No. No, he wasn’t well, and this was hardly unexpected. How could he have ever relaxed his guard? He was a fool. A bloody goddamned fool. He’d wanted to believe, so badly, that Leo’s death was mere coincidence and he had no mortal enemies. That he’d escaped his squalid past and left it behind to embrace a bright future with Lily. But he’d been wrong, all wrong.

“Julian?” She tugged at his sleeve. “Really, I’m perfectly well. Let’s just go on.”

They couldn’t continue to walk in the open street like this, with Devil-knows-who following them. He needed to get her home, but could he even risk a hackney? The drivers perched atop their boxes peered down at him, vulturelike, their necks sunken into their high, black collars.

Threat menaced from every direction. The wrinkled old fellow with his box of doubtless tainted fruit. The gray clouds looming overhead, squashing them all. Even the wind’s cold bite made him want to snap back.

He trusted no one.

He put one arm about Lily’s shoulders, bent to slide the other under her thighs, and with a small grunt of effort, swept his wife into his arms.
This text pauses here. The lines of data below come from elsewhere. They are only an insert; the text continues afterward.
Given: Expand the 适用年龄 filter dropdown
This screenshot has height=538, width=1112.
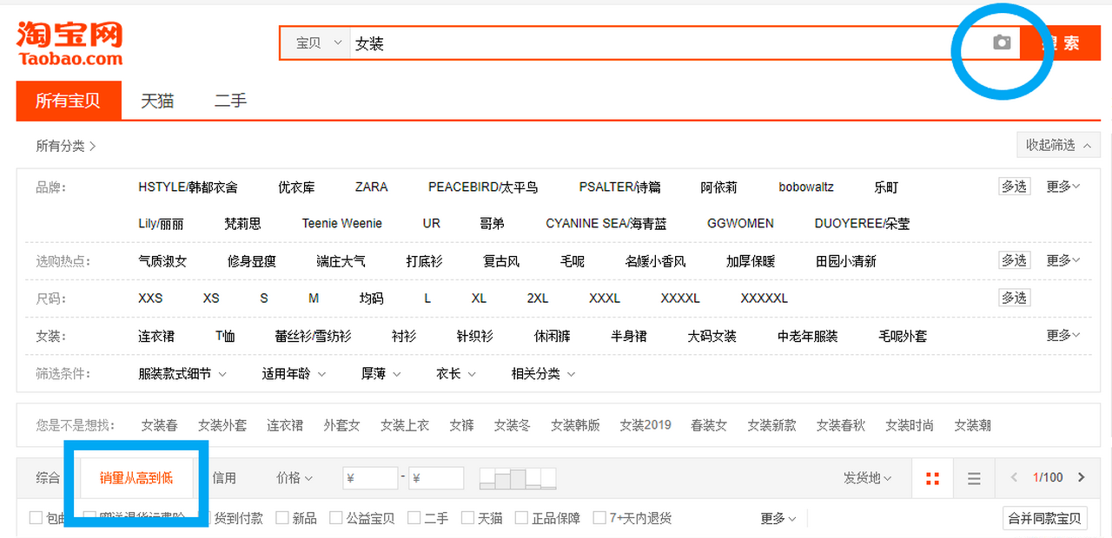Looking at the screenshot, I should (x=294, y=374).
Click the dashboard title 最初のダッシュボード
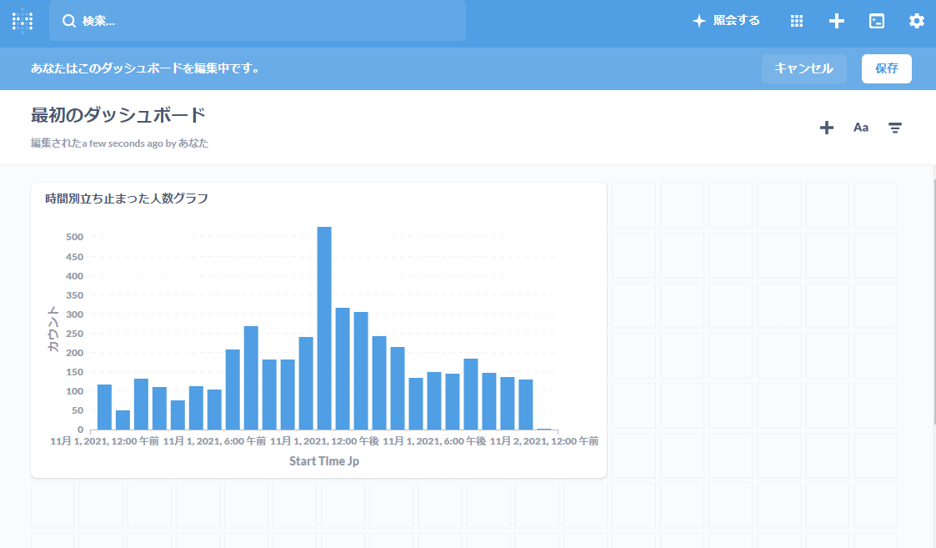This screenshot has width=936, height=548. coord(118,115)

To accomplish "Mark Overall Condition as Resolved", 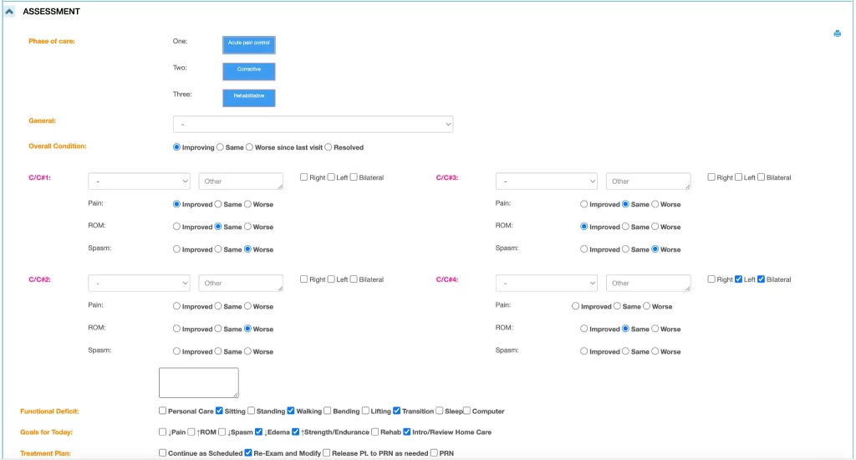I will 329,147.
As he made his way down the street, he barked at the people before them. “Make way. My wife is ill. Let us pass.”

“Julian,” she insisted, “I tell you, I’m fine. No injury whatsoever.”

He paid her no mind, simply continued striding down the center of the walk, forcing all others to scramble out of his path. It was unreasonable. The behavior of a madman. He didn’t care. This woman was his responsibility, placed into his keeping by sacred vows, and he’d exposed her to danger. Now he was going to personally rescue her from it, if it exhausted all the strength in his body.

If it killed him.

He carried her all the way back to Harcliffe House. After the first quarter-mile, Lily gave up protesting and concentrated on being portable. None of her objections had any effect. Her husband was a man possessed. He didn’t even seem winded from the exertion. His heartbeat thumped against her body, almost preternatural in its unflagging, deliberate rhythm.

Goodness. As they finally approached the square, she made a mental note to save the news of her next pregnancy for a location closer to home.

He carried her up the steps of the house. A footman opened the door, and Julian swept her inside, barely acknowledging the servant or Swift, who stood slack-jawed in the entryway.